Auditors use the analytical procedures in any stage of the audit such as the planning, execution stages ( substantive), and conclusion stage.
This procedure helps the auditor to pay more attention to the areas that are unusual changes. In other words, in the areas that have a significant change.
For example, total revenues from visitors that visited Angkor Wat per year have a close relationship with the number of visitors per year.
The increasing or decreasing revenues per week, month, or year are expected to be affected by the number of visitors at the equivalence percentages in that corresponding week, month, and year.
Breakdown:
Analytical procedures are part of the audit technique that could help them to have a better clue to pay more attention to the areas that might contain the risks of material misstatement.
These procedures use other information and data to assess other information or data. Trend analysis, as well as reasonableness testing, are also part of analytical procedures. For example, the audit might review the trend of certain revenue or expenses from time to time.
For example, auditors break down the revenues per year into months and review the lowest and high revenues records in financial statements.

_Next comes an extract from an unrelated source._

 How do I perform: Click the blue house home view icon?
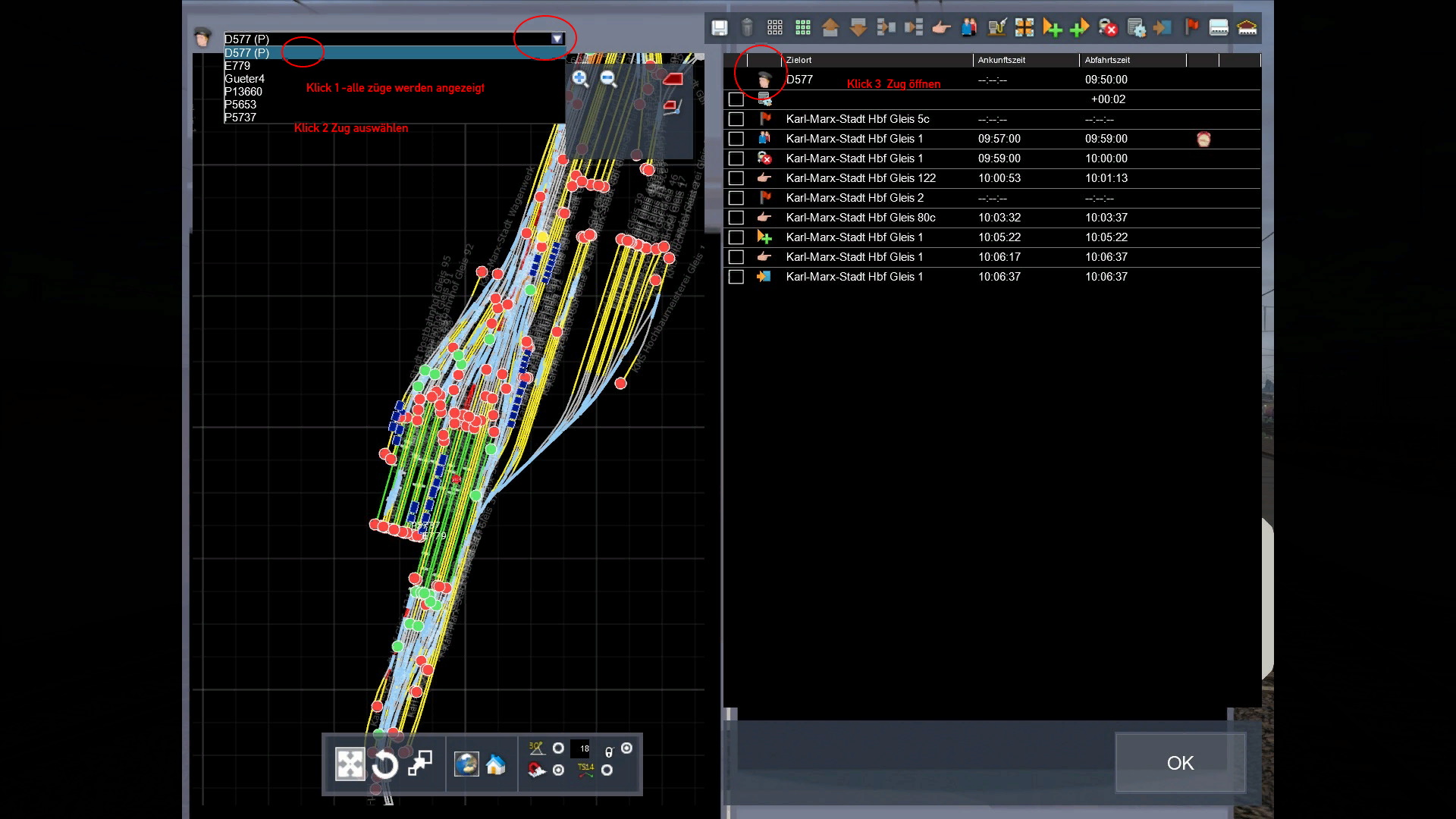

They then assess whether these trends fluctuate and align with their expectation or the knowledge they know.
Using analytical procedures:
Analytical procedures are normally used in all three steps of audit: Planning, substantive, and conclusion stages.
Planning:
The pre-analytical procedure is normally used to assess the reliability of data as well as to assess the possible misstatement that might contain in the financial statements. This procedure is also used by the auditor to gain a better understanding of the client’s business and environment.
Such procedures include comparing the current financial data to the previous year as well as to the budget. Comparing some lines of items in the financial statements with the projections made by the auditor based on certain conditions or other financial data.

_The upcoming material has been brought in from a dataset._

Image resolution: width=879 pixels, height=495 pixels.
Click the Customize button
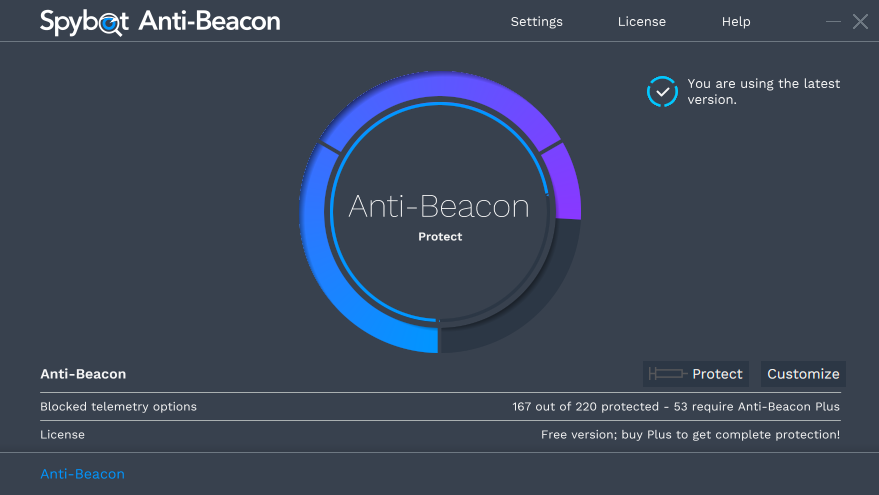click(x=803, y=374)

These procedures could help auditors gain a better understanding of the client’s financial environment. Once the analytical procedures are completed, auditors will be able to identify which areas they should pay more attention to during the audit
Therefore, auditors will then develop the audit strategy and tailor the audit procedures to address those concerning accounting items.
Substantive procedure:
The analytical procedure is also used in the substantive testing of financial information. As said above related to the revenue of Angkor Wat, the auditor might perform an analytical review on the completeness of income records in the income statement in addition to other testing procedures.
For example, monthly trend analysis of revenue records for the whole year compared to the monthly trend of the visitor. The auditor might also break down the monthly revenues by visitor’s nations as well as sex compare to the quantitative data in the same condition.
In addition to trend analysis, the auditor might use other procedures as part of their analytical procedure like projection analysis.
Reporting and conclusion:
The analytical procedure could also use at the conclusion stage of an audit. Normally users perform an overview of the financial reporting after their substantive audit to ensure that data and information in the financial statements are in accordance with their understanding.
The procedures that they normally perform include scanning through the financial statements, comparing the audit financial statements to the subsequent period after the audit, and reviewing the disclosures to financial statements.